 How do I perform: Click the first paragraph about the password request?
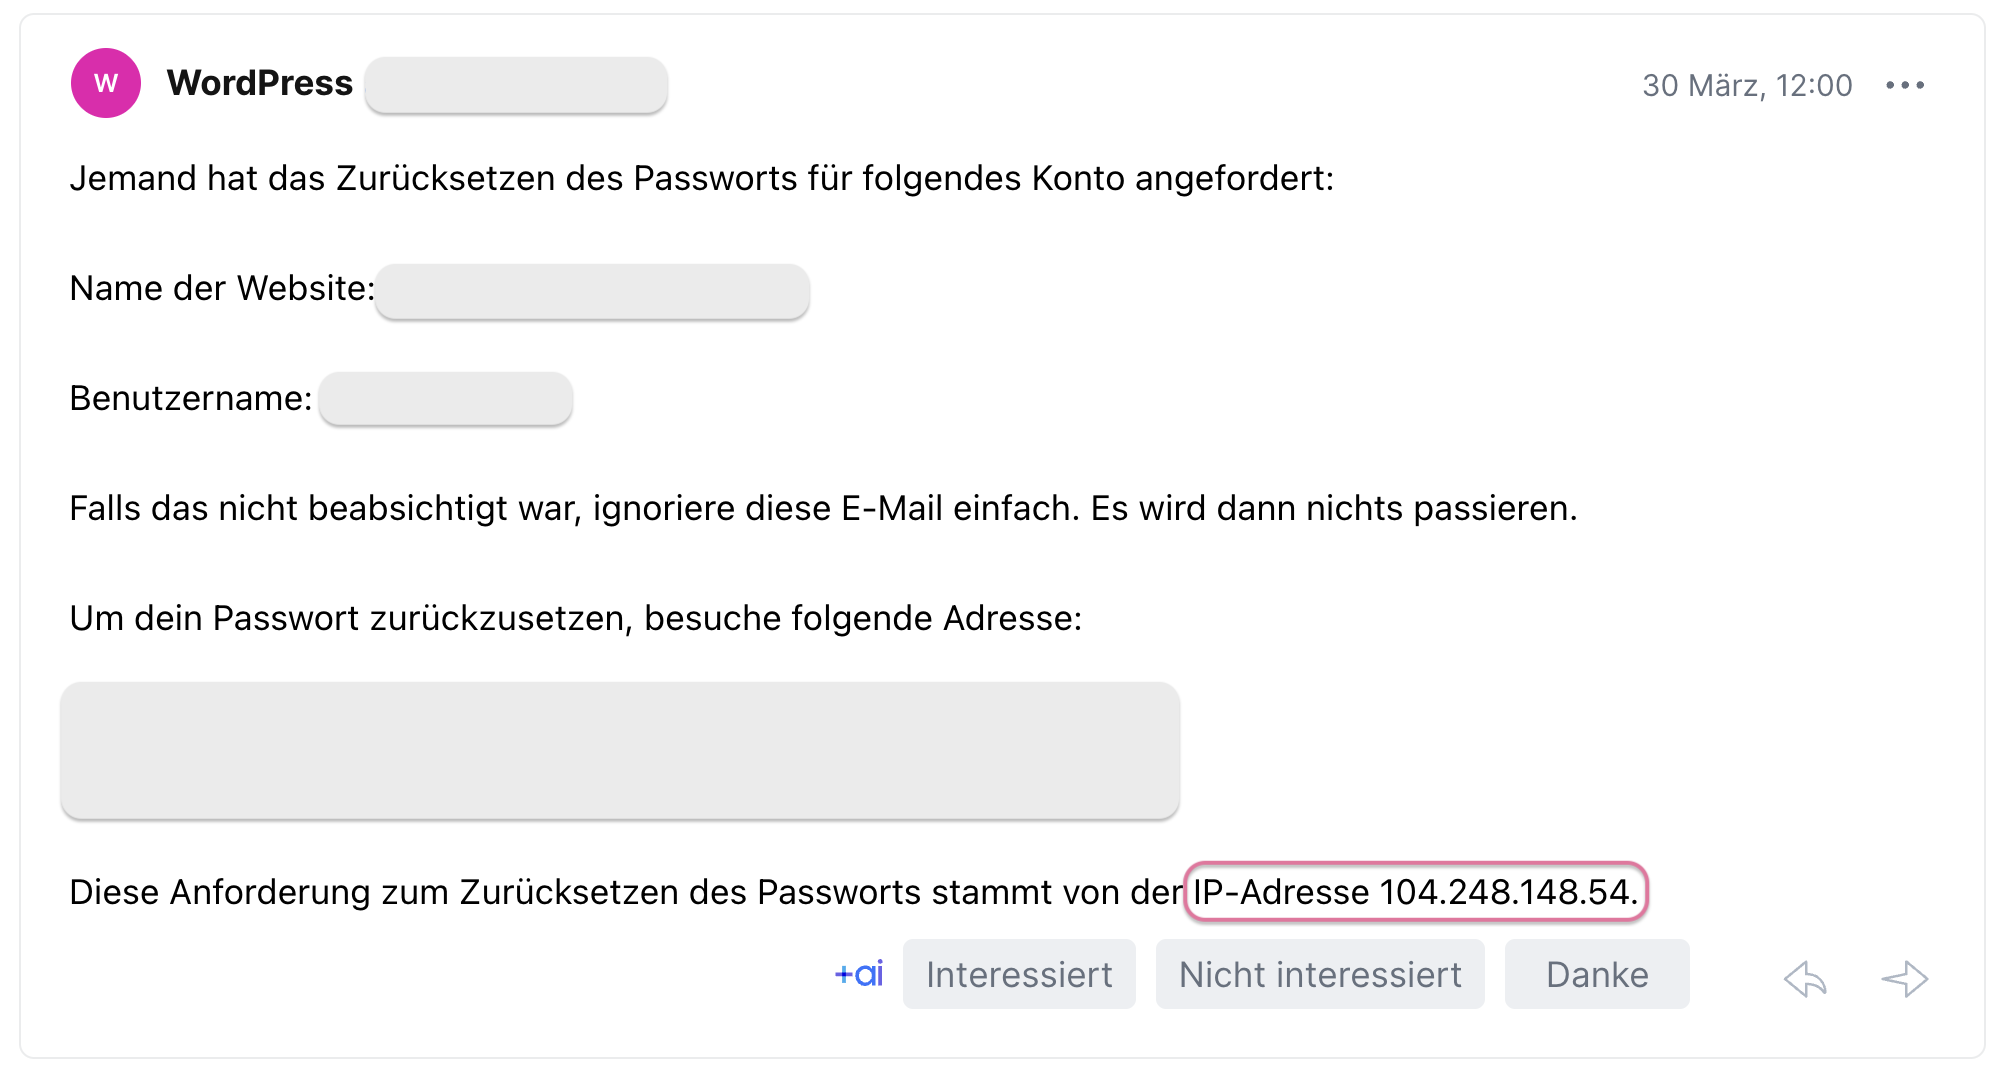pyautogui.click(x=700, y=180)
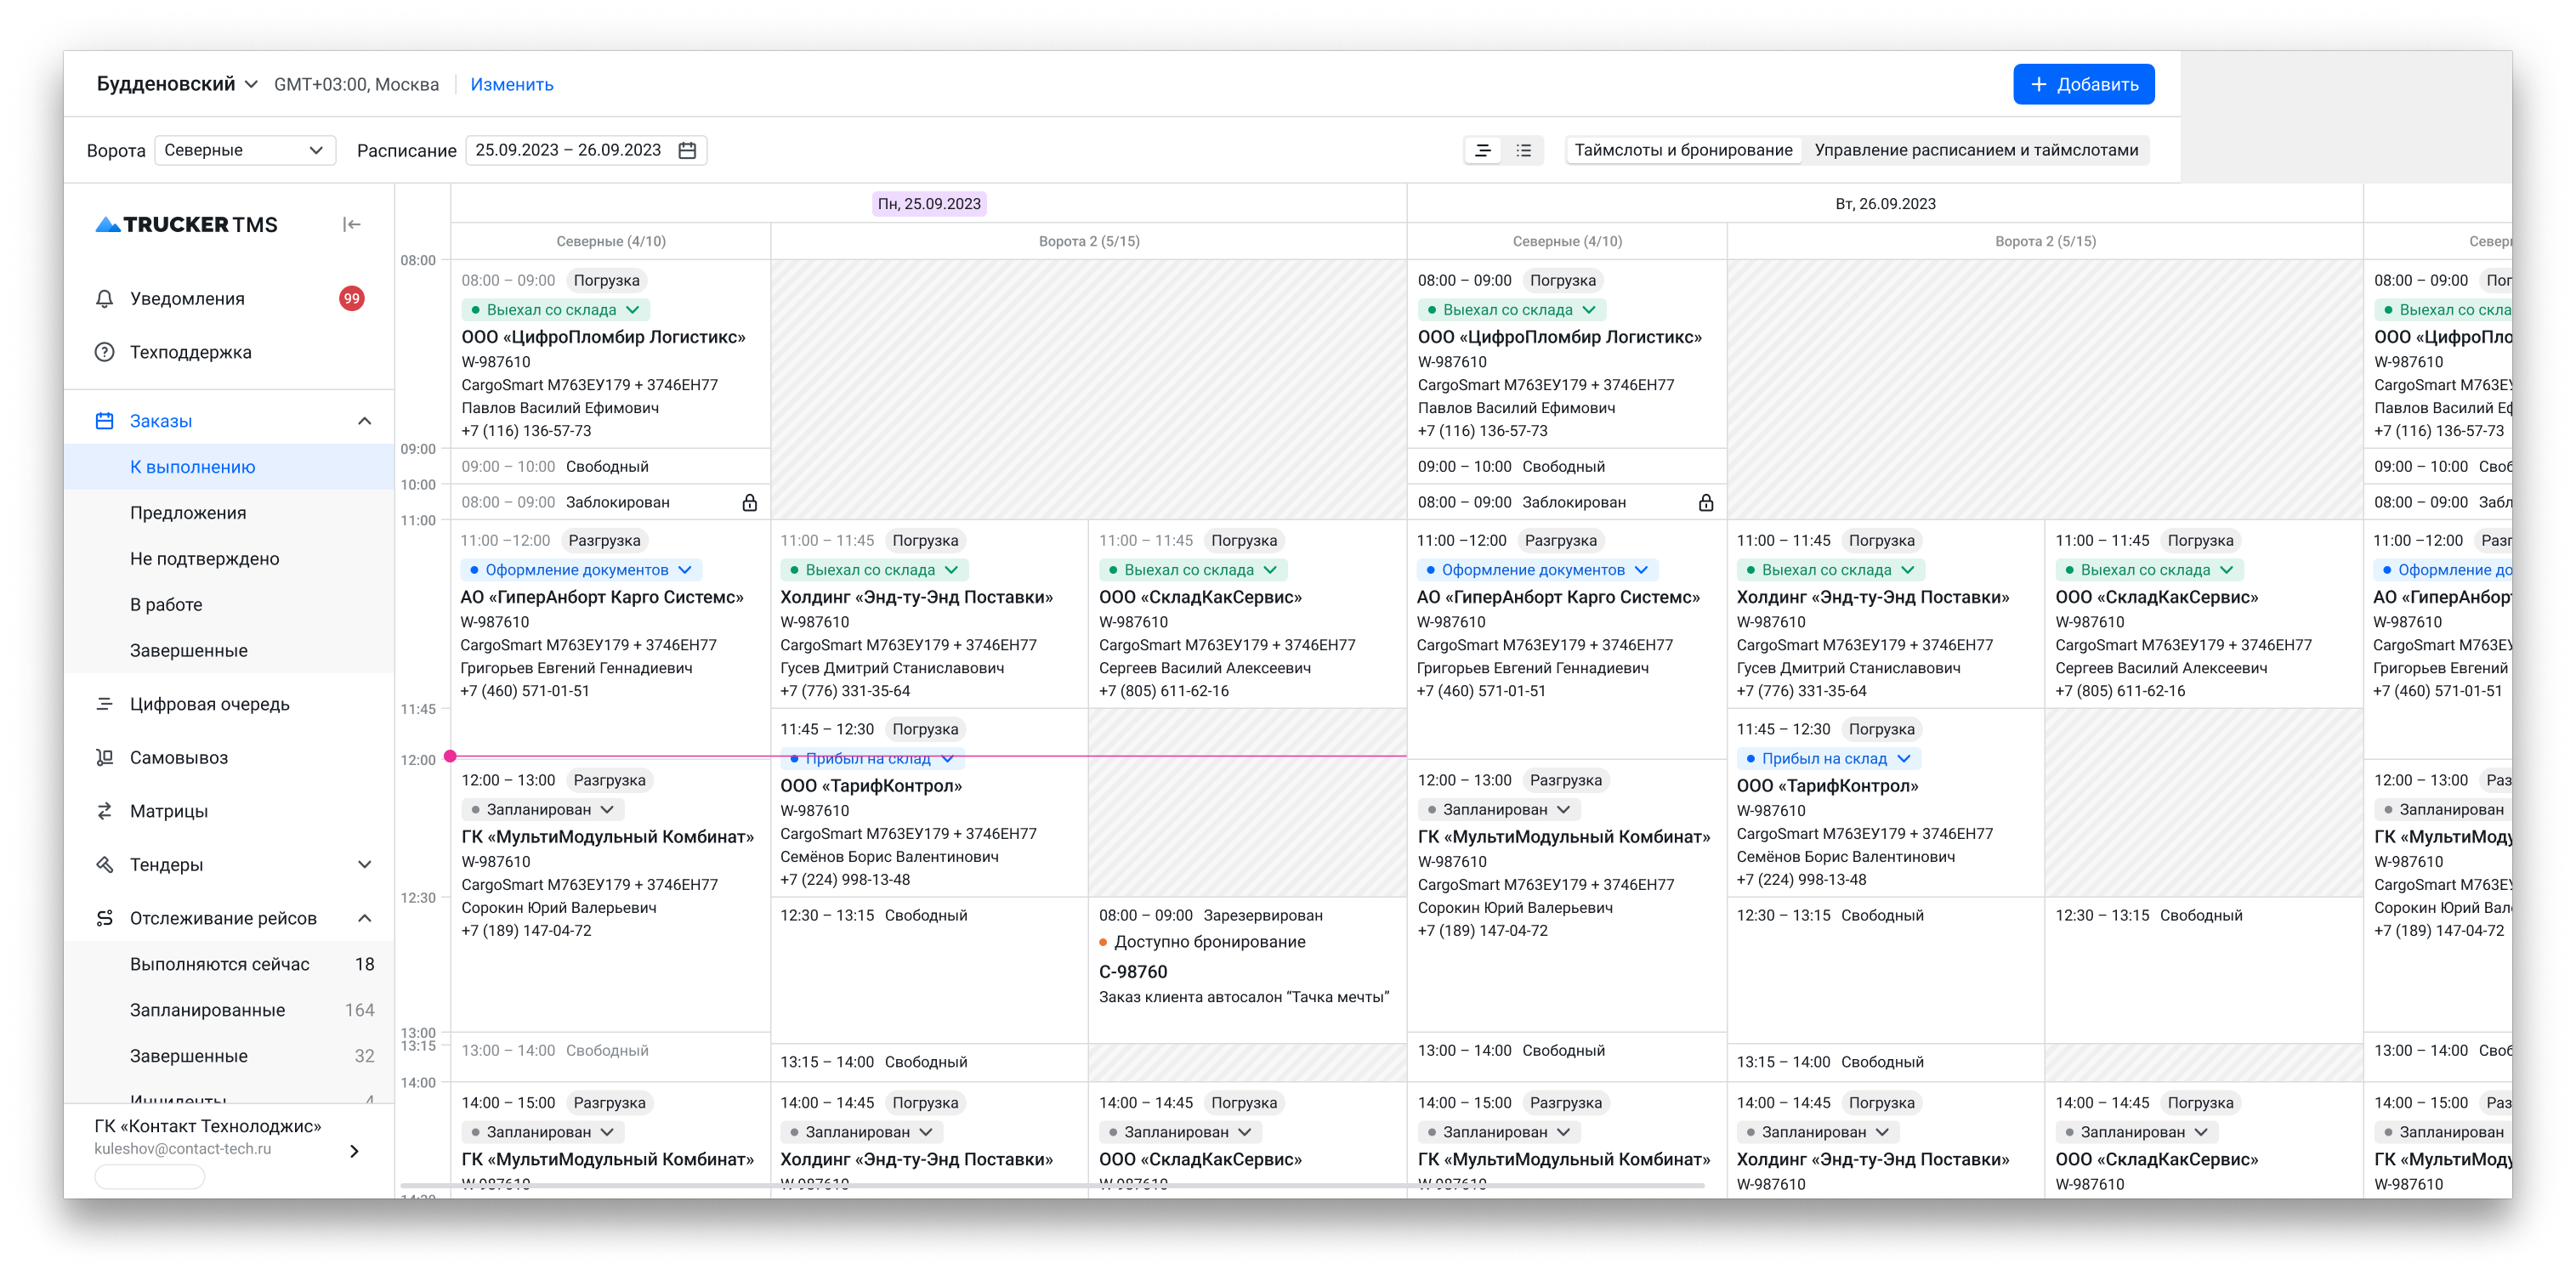Switch to list view toggle
This screenshot has width=2576, height=1275.
pyautogui.click(x=1523, y=150)
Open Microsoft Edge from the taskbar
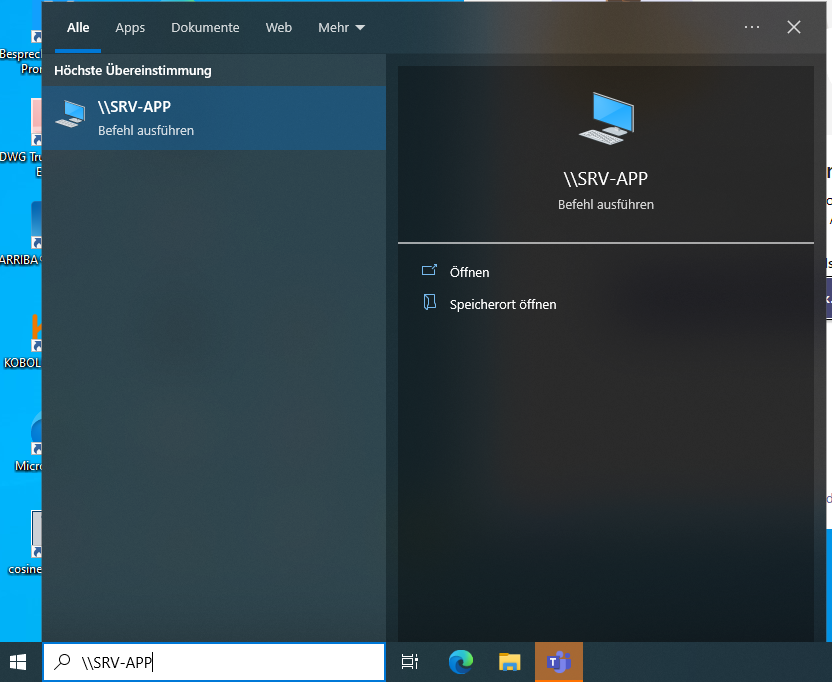 [461, 661]
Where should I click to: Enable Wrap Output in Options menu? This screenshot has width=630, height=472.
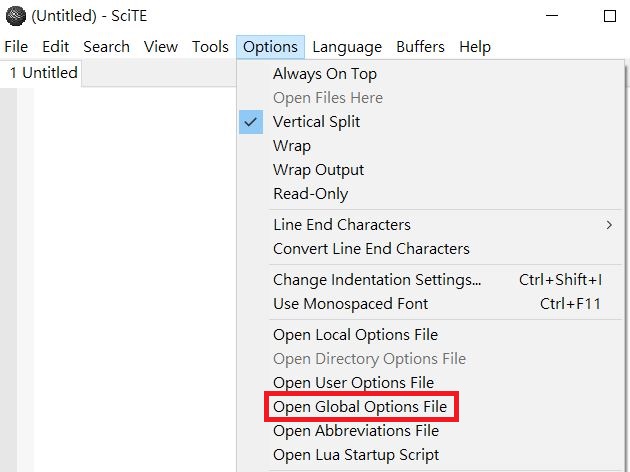[431, 170]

Exercise goal —
Rewrite the records as a numbered list, starting at the line that contains "Open Microsoft Edge from the taskbar" and ending with the last line of the records, and omit any blank lines. Leave the pictures out of your answer.

Exercise response —
1. Open Microsoft Edge from the taskbar
2.  [461, 661]
3. Where should I click to: Enable Wrap Output in Options menu? This screenshot has width=630, height=472.
4. [431, 170]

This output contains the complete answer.